>>

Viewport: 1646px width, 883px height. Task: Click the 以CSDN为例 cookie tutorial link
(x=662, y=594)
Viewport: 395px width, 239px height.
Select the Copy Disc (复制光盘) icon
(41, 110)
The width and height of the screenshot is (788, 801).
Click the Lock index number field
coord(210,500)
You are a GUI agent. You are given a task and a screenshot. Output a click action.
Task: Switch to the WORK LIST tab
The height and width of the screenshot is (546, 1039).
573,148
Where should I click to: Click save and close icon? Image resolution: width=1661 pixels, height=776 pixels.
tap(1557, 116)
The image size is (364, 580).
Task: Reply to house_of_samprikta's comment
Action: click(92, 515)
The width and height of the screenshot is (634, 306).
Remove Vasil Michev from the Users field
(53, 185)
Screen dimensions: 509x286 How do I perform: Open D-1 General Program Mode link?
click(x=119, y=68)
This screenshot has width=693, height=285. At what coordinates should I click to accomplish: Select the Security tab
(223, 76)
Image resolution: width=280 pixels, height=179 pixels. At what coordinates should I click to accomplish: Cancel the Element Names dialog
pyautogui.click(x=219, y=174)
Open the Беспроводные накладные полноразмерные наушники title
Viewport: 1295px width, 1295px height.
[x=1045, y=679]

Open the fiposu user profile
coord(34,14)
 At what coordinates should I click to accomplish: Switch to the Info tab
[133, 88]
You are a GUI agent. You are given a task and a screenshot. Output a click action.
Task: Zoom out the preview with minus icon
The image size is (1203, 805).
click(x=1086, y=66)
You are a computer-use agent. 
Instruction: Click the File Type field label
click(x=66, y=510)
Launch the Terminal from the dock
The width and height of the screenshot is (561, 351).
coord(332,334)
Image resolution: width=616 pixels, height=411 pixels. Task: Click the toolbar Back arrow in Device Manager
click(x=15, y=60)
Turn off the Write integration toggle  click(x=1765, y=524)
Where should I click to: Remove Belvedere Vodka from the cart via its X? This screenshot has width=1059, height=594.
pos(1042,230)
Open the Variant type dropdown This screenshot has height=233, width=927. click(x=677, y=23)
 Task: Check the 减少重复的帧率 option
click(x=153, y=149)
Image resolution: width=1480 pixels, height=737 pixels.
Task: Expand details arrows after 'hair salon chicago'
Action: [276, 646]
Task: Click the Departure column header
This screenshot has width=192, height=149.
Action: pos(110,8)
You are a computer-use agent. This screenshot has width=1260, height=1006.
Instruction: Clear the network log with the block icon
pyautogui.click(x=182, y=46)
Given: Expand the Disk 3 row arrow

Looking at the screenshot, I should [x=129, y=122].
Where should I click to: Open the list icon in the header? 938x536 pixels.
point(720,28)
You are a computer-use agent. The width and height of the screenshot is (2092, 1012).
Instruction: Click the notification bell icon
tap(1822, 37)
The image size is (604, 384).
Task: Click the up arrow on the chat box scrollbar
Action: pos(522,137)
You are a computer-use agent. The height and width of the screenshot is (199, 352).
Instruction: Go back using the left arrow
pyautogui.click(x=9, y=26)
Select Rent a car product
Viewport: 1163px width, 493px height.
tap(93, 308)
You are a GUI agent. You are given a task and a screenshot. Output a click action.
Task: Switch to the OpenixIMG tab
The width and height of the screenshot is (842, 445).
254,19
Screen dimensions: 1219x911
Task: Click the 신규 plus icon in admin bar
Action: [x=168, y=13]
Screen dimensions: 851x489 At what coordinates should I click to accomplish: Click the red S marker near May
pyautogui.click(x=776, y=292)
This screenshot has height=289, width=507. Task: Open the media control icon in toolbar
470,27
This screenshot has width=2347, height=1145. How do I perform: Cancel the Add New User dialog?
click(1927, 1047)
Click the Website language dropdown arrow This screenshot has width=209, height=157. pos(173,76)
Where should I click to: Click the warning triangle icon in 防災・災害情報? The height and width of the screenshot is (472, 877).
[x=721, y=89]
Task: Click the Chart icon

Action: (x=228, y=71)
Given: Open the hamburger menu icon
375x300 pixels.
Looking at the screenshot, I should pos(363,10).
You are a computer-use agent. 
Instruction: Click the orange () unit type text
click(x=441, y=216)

<<

# Written problem:
Reproduce everything from the first of the entries above down to the line containing "Turn off the", both ends included, with every line unchanged.

# Expected answer:
Viewport: 1646px width, 883px height. Task: Click the 以CSDN为例 cookie tutorial link
(x=662, y=594)
Viewport: 395px width, 239px height.
Select the Copy Disc (复制光盘) icon
(41, 110)
The width and height of the screenshot is (788, 801).
Click the Lock index number field
coord(210,500)
You are a GUI agent. You are given a task and a screenshot. Output a click action.
Task: Switch to the WORK LIST tab
The height and width of the screenshot is (546, 1039).
573,148
Where should I click to: Click save and close icon? Image resolution: width=1661 pixels, height=776 pixels.
tap(1557, 116)
The image size is (364, 580).
Task: Reply to house_of_samprikta's comment
Action: click(92, 515)
The width and height of the screenshot is (634, 306).
Remove Vasil Michev from the Users field
(53, 185)
Screen dimensions: 509x286 How do I perform: Open D-1 General Program Mode link?
click(x=119, y=68)
This screenshot has width=693, height=285. At what coordinates should I click to accomplish: Select the Security tab
(223, 76)
Image resolution: width=280 pixels, height=179 pixels. At what coordinates should I click to accomplish: Cancel the Element Names dialog
pyautogui.click(x=219, y=174)
Open the Беспроводные накладные полноразмерные наушники title
Viewport: 1295px width, 1295px height.
[x=1045, y=679]

Open the fiposu user profile
coord(34,14)
 At what coordinates should I click to accomplish: Switch to the Info tab
[133, 88]
You are a GUI agent. You are given a task and a screenshot. Output a click action.
Task: Zoom out the preview with minus icon
The image size is (1203, 805).
click(x=1086, y=66)
You are a computer-use agent. 
Instruction: Click the File Type field label
click(x=66, y=510)
Launch the Terminal from the dock
The width and height of the screenshot is (561, 351).
coord(332,334)
Image resolution: width=616 pixels, height=411 pixels. Task: Click the toolbar Back arrow in Device Manager
click(x=15, y=60)
Turn off the Write integration toggle  click(x=1765, y=524)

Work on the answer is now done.